Debido a que cientos de desempleados encontraron en el comercio de alimentos preparados una alternativa para general ingresos, hoy que la industria especializada tiene la oportunidad de repuntar con sus servicios, tienen que afrontar este nuevo reto, y no en las mismas circunstancias.
Obreros y empleados en general que desde marzo y abril fueron dados de baja, y ante las falta de oportunidades laborales por la crisis de salud, optaron por el comercio, donde el rubro de los alimentos tiene mayor demanda, explica Pablo Reina, representante de Canirac.

Emprendedores
Cada desempleado que incursionó en el negocio de comida, ha avanzado con cierta ventaja sobre los negocios establecidos, ya que por lo regular preparan todo en casa, ya sea que lo vendan por internet o en su mismo domicilio, entonces no están localizables, no están supeditados a las normas sanitarias, ni al pago de personal a impuestos.
Mientras los negocios de comida casera surgen en cada colonia, los restaurantes afiliados a la Cámara Nacional de la Industria Restaurantera se vieron obligados a suspender el servicio en la mesa casi seis meses, tuvieron que invertir mucho en las normas de salud, algunos incluso tuvieron que cerrar por periodos cortos, hubo quienes definitivamente ya no están en condición de abrir.
Al mes anterior, se tenía un dato relevante, con un estimado de 100 negocios con riesgo de no poder regresar a la actividad porque se descapitalizaron.

En casa
Por otra parte, en las viviendas se han abierto negocios de comida, desde tamales, antojitos mexicanos, hamburguesas y otros, incluso a precios más accesibles porque no tienen más compromiso que recuperar sus insumos.

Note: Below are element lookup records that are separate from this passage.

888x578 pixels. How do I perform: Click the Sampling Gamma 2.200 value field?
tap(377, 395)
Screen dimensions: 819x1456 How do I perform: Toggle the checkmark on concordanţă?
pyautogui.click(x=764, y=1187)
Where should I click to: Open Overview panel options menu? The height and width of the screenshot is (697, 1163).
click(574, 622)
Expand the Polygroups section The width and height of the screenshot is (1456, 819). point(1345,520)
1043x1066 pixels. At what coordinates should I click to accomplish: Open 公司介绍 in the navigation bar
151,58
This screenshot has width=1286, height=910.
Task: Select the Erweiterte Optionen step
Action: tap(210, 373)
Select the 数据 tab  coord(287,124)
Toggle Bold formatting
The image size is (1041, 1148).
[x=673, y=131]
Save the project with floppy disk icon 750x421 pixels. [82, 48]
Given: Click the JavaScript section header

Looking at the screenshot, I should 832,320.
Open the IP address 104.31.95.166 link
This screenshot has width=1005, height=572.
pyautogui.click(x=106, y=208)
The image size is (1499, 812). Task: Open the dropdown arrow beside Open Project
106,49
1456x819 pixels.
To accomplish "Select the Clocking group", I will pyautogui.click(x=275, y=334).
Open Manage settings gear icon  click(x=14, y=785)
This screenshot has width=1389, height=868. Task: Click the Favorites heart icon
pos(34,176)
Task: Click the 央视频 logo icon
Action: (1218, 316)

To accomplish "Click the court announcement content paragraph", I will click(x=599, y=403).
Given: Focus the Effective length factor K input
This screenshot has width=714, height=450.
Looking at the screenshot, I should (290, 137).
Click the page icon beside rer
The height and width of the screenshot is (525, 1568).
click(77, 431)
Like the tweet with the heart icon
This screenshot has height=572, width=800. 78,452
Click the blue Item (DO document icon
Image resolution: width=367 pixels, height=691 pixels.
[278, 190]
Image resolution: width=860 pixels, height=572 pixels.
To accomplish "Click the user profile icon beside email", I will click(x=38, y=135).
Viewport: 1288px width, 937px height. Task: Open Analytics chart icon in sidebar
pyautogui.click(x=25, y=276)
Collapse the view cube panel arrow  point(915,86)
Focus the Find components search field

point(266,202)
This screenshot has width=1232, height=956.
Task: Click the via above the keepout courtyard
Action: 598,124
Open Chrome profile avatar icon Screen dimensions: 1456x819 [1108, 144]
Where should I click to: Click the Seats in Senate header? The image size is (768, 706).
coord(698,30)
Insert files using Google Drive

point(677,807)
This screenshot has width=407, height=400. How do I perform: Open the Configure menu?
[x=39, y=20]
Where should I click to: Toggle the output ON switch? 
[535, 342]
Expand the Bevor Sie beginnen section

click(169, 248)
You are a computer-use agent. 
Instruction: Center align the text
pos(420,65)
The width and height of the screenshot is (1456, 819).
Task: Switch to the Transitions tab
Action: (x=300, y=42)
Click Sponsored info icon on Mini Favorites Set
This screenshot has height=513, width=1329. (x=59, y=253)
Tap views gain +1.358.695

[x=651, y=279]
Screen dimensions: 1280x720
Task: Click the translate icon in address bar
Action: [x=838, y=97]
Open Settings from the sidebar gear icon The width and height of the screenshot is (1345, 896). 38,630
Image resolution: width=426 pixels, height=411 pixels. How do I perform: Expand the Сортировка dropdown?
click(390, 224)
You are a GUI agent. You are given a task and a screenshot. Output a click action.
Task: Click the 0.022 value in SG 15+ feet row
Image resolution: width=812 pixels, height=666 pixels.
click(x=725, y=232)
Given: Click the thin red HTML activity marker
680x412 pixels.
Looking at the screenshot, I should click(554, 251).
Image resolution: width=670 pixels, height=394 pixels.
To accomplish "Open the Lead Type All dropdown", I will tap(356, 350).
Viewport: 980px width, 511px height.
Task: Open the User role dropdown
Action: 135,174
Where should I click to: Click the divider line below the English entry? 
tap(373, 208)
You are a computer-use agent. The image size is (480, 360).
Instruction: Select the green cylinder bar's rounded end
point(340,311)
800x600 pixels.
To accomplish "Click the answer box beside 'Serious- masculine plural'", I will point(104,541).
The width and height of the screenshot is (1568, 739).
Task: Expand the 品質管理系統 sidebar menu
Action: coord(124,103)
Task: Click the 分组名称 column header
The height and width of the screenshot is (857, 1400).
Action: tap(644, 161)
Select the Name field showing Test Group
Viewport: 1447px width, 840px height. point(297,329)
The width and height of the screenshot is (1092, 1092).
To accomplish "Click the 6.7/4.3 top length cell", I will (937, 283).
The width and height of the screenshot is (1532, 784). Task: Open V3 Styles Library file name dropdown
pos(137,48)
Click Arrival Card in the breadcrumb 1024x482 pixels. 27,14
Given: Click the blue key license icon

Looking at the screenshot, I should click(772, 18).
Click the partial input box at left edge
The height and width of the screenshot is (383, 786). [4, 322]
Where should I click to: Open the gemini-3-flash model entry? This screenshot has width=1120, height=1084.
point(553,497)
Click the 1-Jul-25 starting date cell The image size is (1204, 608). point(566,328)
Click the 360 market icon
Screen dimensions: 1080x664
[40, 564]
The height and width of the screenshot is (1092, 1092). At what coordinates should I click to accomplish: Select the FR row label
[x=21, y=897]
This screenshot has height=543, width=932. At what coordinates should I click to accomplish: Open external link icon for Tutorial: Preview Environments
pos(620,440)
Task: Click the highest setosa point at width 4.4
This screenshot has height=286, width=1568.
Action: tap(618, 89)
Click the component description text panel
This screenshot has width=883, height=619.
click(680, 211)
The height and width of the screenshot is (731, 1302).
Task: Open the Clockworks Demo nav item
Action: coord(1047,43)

Dado que no todos están ubicados, la autoridad de comercio y de salud no tienen idea de cuántos son, pero los restauranteros regresan a la actividad con este nuevo fenómeno y tienen que aplicarse mucho para mantenerse en la preferencia de los consumidores.
El líder de los industriales gastronómicos considera que no se cuestiona que los ciudadanos busquen opciones de empleo, finalmente es una actividad sana, pero sí es necesario que se reporten ante las autoridades sanitarias para evitar riesgos en el manejo de su producto.
Lo ideal, señala, es que se garantice la higiene en la preparación de los alimentos para ofrecer a los comensales la seguridad y la confianza de que están exentos de riesgo.